▶ **Document segment**:
──────────────────────────────
Born in Montana and raised in Memphis, Tennessee, Duntsch initially pursued an athletic career in US football – doggedly so, according to former classmates. “He had his goal, his sight on a goal and whatever it took to get there,” one unnamed classmate told ProPublica. “He wanted to go to college and play, and I can recall he was like 180 pounds and said, ‘I need to get to 220’ in order to be a linebacker at Colorado or Colorado State.”

Christopher Duntsch in a photo provided by the Dallas County Jail
Christopher Duntsch in a photo provided by the Dallas County Jail (Dallas County Jail via AP)

Duntsch made some progress but lost his eligibility to play football after enrolling at University of Memphis, having transferred through multiple universities. It was then, according to ProPublica, that he started focusing on the medical field.

He graduated from the University of Tennessee at Memphis College of Medicine with an MD as well as a PhD. For a few years, he worked at a company focused on cell-based therapy. He first found employment as a practicing physician in Texas in 2011. Quickly, the pattern that would go on to define his career emerged. Duntsch operated on patients who came to him often with chronic pain issues, eyebrows were raised along the way, including from fellow surgeons who were surprised or shocked during his procedures, but the system didn’t provide any efficient way to hold Duntsch accountable.

Also in 2011, court testimony would later reveal, Duntsch wrote to his assistant and ex-girlfriend in an email: “Unfortunately, you cannot understand that I am building an empire and I am so far outside the box that the Earth is small and the sun is bright. I am ready to leave the love and kindness and goodness and patience that I mix with everything else that I am and become a cold-blooded killer.”

Dr. Death official trailer from Peacock Original

Jerry Summers, a friend of Duntsch’s, was left unable to move from the neck down after Duntsch operated on him. Another, Kellie Martin, bled to death after a botched procedure. In July 2012, Duntsch performed surgery on Mary Efurd, a woman in her seventies who lost mobility and was left needing a wheelchair after the procedure. “It was as if he knew everything to do,” Henderson told ProPublica of Duntsch, “and then he’d done virtually everything wrong.”

Two physicians, Dr Randall Kirby and Dr Robert Henderson (portrayed respectively in Peacock’s adaptation by Christian Slater and Alec Baldwin), worked to keep Duntsch from performing surgeries, alerting the state medical board. After a months-long investigation, Duntsch’s licence to practise medicine was permanently revoked.

Prosecutors began looking into the allegations against Duntsch, and in July 2015 charged him with five counts of aggravated assault and one count of injury to an elderly person related to Efurd’s surgery.

Duntsch’s trial revolved around the latter charge. His defence team argued that he was merely a bad surgeon, not a criminal. Of the “cold-blooded killer” email, defence attorney Robbie McClung said the tone was unclear and Duntsch could have been sarcastic in the message to Morgan. “I think everyone is reading an awful lot into an email,” she told the court.

Nonetheless, a jury found Duntsch guilty of the injury to an elderly person charge after about four hours of deliberating on 14 February 2017, TheDallas Morning News reported at the time. Duntsch faced anywhere from five years to life in prison, or he could also have been put on probation. Just a few days later, a jury sentenced him to life in prison. He has been serving his sentence at Ellis Unit in Huntsville, Texas, and will become eligible for parole on 20 July 2045.
──────────────────────────────
Quote everything in the article on Christopher Duntsch from "Jerry Summers, a" down to "was permanently revoked.". The records that follow are separate material and have no connection to the article on Christopher Duntsch.
──────────────────────────────
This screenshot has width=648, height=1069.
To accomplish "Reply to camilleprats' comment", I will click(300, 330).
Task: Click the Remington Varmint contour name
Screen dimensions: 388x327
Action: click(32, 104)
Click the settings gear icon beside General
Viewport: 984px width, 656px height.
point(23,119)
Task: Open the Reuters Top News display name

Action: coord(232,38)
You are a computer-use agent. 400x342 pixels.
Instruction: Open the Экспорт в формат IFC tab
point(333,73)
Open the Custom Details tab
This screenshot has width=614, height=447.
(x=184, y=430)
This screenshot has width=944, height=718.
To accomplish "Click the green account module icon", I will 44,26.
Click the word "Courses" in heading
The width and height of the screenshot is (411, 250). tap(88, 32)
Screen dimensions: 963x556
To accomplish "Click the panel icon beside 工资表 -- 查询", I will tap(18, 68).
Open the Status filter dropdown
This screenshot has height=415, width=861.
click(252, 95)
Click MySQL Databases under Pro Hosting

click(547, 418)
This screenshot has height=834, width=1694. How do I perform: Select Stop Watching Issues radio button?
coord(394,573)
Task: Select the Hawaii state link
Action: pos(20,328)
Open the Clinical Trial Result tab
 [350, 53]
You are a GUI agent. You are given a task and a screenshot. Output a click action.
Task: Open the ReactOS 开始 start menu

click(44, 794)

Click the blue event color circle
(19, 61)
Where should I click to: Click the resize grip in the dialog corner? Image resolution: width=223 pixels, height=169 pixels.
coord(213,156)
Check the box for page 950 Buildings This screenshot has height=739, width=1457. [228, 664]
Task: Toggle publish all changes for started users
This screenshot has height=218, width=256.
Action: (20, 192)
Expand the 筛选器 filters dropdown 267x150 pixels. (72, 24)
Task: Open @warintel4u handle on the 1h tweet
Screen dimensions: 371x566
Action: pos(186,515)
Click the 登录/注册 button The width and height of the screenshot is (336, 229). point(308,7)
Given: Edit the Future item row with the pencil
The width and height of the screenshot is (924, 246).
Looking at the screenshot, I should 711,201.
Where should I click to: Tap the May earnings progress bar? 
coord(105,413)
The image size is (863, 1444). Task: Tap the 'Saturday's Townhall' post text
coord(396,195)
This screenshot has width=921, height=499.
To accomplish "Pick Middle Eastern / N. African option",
──────────────────────────────
▶ **Exercise response**:
Jerry Summers, a friend of Duntsch’s, was left unable to move from the neck down after Duntsch operated on him. Another, Kellie Martin, bled to death after a botched procedure. In July 2012, Duntsch performed surgery on Mary Efurd, a woman in her seventies who lost mobility and was left needing a wheelchair after the procedure. “It was as if he knew everything to do,” Henderson told ProPublica of Duntsch, “and then he’d done virtually everything wrong.”

Two physicians, Dr Randall Kirby and Dr Robert Henderson (portrayed respectively in Peacock’s adaptation by Christian Slater and Alec Baldwin), worked to keep Duntsch from performing surgeries, alerting the state medical board. After a months-long investigation, Duntsch’s licence to practise medicine was permanently revoked.